I find the colloquialism “You must join the conversation” a tired phrase legacy of 2006. It’s overused, oversold, thrown around and just not accurate.
Many of the blogging authors are my friends, or I even work with them, so before I offend anyone, let me first preface with some context. When I think of online conversations, I think of real world ones, where people are engaging in dialog to and fro. For example: Typing conversations in messages forums, on twitter, on plurk, writing a blog post, leaving comments on blogs, or even friendfeed.
Before we get too wrapped up in “joining the conversation” it’s important to first note that not everyone is creating content and leaving comments. In fact, we’ve published public data to prove this. See this profile tool, select a demographic and pay attention to the conversational behaviors we identify as creators (creating blogs, upload video or images), and critics. (rate and rank content or leave comments). Learn more about the different behaviors by reading this 8 slide presentation.
To prove my point, let’s start with data: In most markets, (even youth) there are no bars that span 100% for creators. In fact, 18-24 year olds in United States only are creators 39% of the time. 45-54 year olds in UK only create online content a paltry 6%, although they are critics 11% of the time.
So what does this tell us? Not everyone is part of the online dialog exchange. Not everyone will ever be part of the online conversation.

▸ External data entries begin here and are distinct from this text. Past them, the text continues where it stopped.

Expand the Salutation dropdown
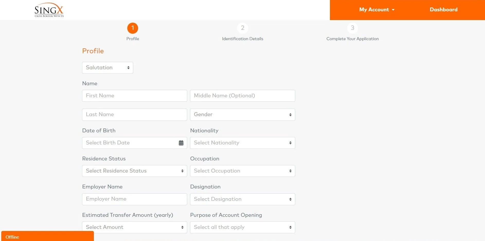Image resolution: width=485 pixels, height=241 pixels. point(107,68)
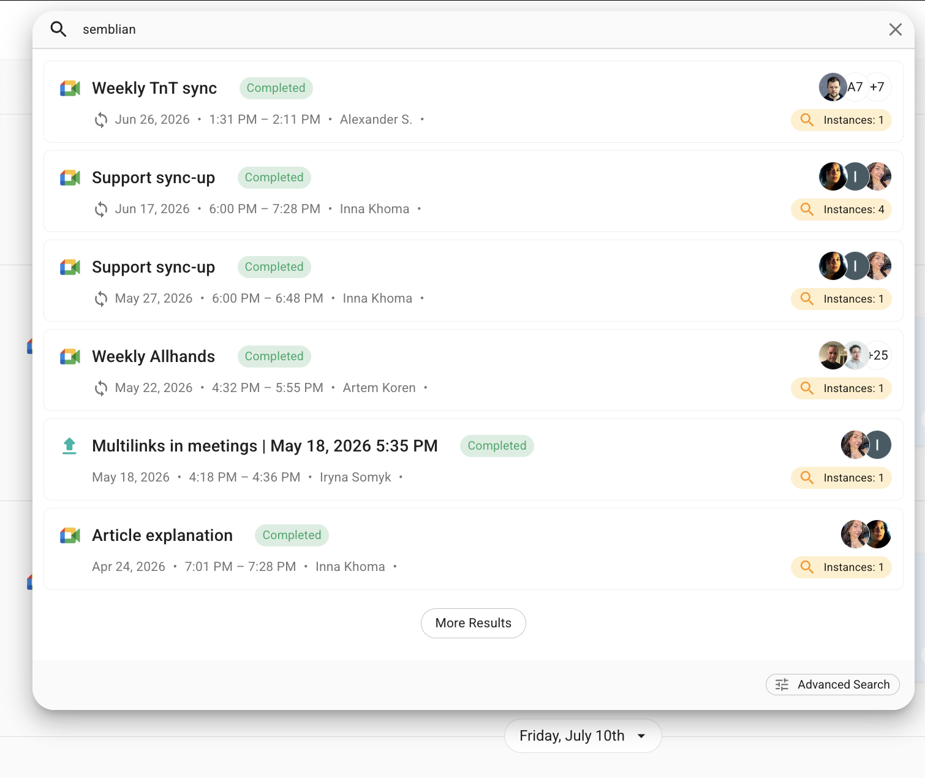This screenshot has height=778, width=925.
Task: Click Google Meet icon of Weekly TnT sync
Action: 70,88
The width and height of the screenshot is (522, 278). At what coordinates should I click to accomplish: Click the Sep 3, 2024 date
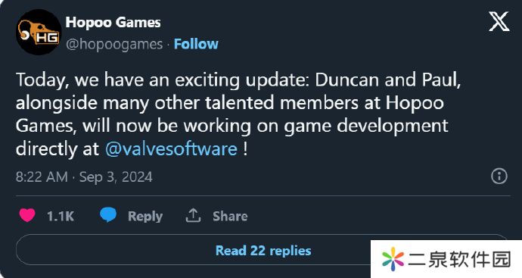pyautogui.click(x=116, y=176)
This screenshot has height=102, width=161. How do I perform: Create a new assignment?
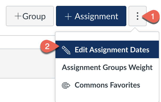pos(91,16)
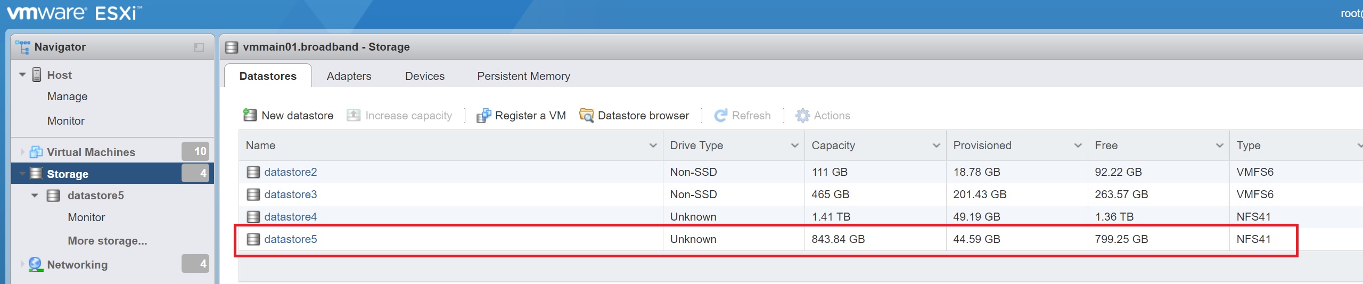Click the Networking globe icon
This screenshot has height=284, width=1363.
(35, 264)
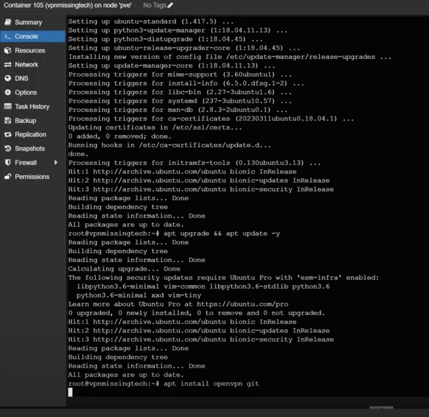This screenshot has width=429, height=417.
Task: Click the Replication sync icon
Action: [x=7, y=135]
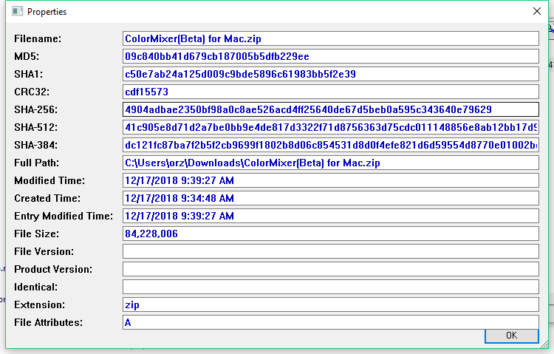
Task: Click the Filename field
Action: click(330, 38)
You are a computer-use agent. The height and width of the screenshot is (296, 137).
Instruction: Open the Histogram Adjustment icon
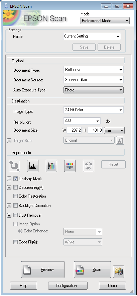click(x=33, y=166)
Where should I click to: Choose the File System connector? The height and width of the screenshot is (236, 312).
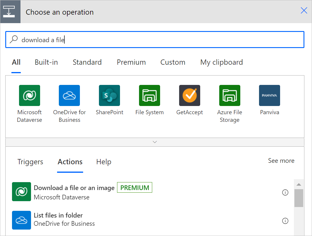(149, 95)
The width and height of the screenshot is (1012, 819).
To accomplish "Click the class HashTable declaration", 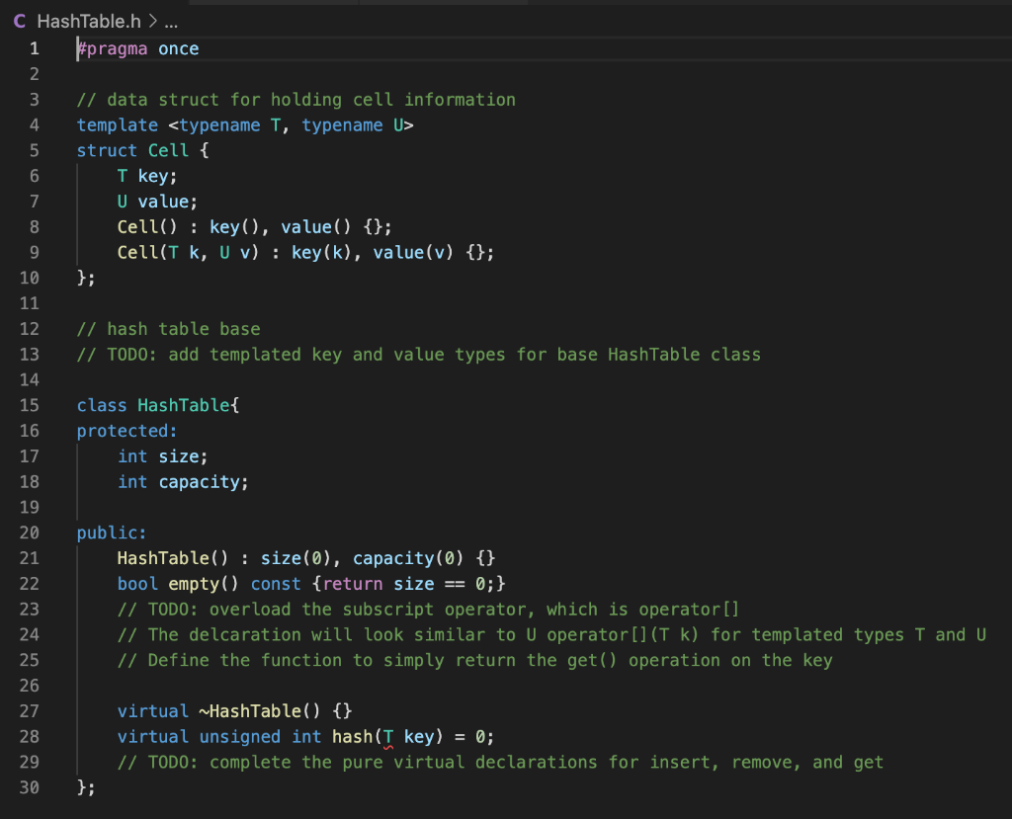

On the flip side, I can influence my marketplace by not being part of the conversation. How? I can vote for content on Digg, tag content on Delicious, share feeds from Google reader, all of which flows into my Friendfeed where there are almost 2000 influencers reading. For my marketplace of web strategists and interactive marketers, that wouldn’t be the best use of my time, I can get more mileage by being a creator. The point is, I’ve the luxury of making that decision based upon my understanding of my community.
Now this is not a suggestion that brands shouldn’t do anything, but in fact, they should first look at the social behaviors of their marketplace, and then choose the right activities to engage in. It’s important to note that “Joining the conversation” is but one way to engage.
Therefore, we should first take into account that people use the web in many different ways (some are non-conversational) and before we anoint our entire communication strategy to be purely conversational, let’s first do some self –and community — analysis. As sometimes, the greatest behavior in a community isn’t conversations, it’s ratings, rankings, gestures, link sharing, profile creation, connecting, or just reading.